[GOAL] Please render the lines as a JSON list of strings, one string per line and skipping blank lines: begin at the line that contains "Open the aA reader text options" and stop after the line that contains "Image resolution: width=700".

(Records from a data collection)
###

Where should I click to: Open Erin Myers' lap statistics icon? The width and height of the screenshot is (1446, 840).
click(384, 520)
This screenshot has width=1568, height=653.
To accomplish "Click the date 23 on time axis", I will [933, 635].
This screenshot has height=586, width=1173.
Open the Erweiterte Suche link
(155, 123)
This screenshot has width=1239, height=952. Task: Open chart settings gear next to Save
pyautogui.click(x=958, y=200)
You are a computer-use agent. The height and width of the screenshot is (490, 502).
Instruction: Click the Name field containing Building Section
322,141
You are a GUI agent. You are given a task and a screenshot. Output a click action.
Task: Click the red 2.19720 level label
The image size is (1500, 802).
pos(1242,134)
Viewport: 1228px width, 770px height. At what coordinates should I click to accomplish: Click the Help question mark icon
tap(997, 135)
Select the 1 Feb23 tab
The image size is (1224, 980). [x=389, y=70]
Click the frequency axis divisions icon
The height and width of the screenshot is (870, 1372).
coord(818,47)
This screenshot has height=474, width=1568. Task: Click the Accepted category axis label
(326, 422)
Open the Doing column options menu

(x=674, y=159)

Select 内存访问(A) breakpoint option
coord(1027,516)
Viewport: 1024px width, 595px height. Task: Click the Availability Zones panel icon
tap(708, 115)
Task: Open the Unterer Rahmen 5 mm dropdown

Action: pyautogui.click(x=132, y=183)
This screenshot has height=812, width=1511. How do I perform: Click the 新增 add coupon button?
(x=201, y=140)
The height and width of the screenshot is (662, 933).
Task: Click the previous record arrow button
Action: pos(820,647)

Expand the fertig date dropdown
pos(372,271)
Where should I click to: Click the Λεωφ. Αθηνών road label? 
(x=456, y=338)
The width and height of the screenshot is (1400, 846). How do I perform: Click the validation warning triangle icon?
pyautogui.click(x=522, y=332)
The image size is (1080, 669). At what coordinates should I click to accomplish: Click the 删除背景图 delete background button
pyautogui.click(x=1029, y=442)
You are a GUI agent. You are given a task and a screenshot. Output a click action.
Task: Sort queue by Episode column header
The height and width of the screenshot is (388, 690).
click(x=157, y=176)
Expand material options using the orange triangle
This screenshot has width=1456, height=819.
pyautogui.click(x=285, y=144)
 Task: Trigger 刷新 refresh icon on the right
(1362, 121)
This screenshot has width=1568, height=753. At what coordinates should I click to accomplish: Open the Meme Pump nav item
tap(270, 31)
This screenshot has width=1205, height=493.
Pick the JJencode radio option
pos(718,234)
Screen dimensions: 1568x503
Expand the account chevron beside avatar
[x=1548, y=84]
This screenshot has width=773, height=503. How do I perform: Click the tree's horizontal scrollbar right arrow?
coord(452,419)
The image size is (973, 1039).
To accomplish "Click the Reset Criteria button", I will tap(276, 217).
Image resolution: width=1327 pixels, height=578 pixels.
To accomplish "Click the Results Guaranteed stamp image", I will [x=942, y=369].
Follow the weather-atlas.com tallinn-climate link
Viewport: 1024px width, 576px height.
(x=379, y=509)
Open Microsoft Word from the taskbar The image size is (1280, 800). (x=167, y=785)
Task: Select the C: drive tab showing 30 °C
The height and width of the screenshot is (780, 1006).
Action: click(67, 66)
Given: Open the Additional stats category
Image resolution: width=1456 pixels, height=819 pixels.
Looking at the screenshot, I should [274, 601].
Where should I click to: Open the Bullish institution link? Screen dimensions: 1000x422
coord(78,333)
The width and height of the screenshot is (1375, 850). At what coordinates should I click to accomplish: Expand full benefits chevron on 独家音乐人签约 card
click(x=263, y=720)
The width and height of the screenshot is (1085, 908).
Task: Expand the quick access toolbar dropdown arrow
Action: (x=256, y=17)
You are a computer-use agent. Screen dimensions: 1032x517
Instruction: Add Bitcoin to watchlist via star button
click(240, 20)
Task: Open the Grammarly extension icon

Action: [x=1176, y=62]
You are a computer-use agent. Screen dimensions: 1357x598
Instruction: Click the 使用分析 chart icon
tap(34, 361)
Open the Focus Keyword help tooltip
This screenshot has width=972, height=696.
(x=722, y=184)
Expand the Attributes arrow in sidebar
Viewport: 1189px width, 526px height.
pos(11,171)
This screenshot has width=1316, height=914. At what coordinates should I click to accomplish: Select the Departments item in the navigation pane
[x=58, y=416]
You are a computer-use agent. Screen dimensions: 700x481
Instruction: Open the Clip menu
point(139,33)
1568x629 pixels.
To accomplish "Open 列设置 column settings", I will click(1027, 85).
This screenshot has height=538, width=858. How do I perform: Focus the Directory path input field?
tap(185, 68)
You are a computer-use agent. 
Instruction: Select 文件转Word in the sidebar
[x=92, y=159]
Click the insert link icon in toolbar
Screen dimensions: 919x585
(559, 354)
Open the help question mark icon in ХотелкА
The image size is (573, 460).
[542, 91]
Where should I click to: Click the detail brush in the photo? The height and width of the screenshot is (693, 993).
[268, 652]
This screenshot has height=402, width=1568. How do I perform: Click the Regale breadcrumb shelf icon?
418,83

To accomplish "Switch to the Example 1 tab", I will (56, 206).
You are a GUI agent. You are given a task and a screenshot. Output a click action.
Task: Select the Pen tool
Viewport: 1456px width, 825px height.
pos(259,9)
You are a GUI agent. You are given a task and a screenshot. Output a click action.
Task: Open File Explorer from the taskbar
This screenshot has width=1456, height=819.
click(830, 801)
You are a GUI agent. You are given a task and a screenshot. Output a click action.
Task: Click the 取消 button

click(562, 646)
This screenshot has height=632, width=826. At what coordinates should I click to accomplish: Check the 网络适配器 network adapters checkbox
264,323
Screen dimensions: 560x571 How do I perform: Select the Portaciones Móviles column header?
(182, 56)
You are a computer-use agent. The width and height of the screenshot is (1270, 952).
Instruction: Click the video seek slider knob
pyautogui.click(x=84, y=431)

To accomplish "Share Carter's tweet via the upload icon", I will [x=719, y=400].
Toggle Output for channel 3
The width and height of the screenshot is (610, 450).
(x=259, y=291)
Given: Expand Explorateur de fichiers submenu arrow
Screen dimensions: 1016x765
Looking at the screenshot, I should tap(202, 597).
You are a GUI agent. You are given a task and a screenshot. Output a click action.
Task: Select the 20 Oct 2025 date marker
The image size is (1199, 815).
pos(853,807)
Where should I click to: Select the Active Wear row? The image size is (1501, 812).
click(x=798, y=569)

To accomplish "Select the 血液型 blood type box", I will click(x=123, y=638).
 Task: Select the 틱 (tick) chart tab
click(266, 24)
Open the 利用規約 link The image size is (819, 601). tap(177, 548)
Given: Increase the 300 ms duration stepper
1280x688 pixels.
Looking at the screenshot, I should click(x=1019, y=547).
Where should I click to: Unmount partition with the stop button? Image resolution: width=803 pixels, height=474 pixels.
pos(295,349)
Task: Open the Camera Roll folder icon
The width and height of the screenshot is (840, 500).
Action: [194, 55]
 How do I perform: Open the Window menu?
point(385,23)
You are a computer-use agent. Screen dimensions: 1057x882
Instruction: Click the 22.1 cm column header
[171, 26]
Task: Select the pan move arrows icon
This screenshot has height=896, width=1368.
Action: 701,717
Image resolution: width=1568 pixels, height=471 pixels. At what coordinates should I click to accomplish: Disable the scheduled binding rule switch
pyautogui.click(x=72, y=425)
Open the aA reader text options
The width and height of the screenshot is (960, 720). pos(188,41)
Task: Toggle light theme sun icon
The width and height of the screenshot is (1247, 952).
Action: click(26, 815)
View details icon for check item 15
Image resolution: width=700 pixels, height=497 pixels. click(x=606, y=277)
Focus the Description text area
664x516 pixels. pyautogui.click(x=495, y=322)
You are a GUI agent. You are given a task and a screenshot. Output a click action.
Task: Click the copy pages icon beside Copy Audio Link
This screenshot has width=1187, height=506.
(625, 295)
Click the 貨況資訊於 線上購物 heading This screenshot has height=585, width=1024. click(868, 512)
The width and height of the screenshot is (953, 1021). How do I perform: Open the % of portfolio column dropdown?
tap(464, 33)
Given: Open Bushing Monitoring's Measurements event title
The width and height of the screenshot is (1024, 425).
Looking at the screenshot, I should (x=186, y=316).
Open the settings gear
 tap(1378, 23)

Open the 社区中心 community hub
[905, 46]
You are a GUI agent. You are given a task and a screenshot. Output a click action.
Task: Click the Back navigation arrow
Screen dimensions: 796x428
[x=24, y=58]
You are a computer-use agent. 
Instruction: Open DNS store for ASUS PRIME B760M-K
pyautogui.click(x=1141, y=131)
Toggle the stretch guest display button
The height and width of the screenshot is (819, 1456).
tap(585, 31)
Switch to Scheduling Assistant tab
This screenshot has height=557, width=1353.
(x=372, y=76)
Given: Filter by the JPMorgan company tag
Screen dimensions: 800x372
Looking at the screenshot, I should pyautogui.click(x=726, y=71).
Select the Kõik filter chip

###

[COMPLETE OUTPUT]
[
  "Open the aA reader text options",
  "The width and height of the screenshot is (960, 720). pos(188,41)",
  "Task: Toggle light theme sun icon",
  "The width and height of the screenshot is (1247, 952).",
  "Action: click(26, 815)",
  "View details icon for check item 15",
  "Image resolution: width=700 pixels, height=497 pixels. click(x=606, y=277)"
]